Exercise details |
Word for word, return every record that follows.

Exercise input |
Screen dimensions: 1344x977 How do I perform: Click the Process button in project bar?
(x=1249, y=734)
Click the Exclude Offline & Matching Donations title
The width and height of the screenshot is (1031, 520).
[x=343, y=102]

Written solution |
Screen dimensions: 1344x977 How do I perform: Click the Process button in project bar?
(x=1249, y=734)
Click the Exclude Offline & Matching Donations title
The width and height of the screenshot is (1031, 520).
[x=343, y=102]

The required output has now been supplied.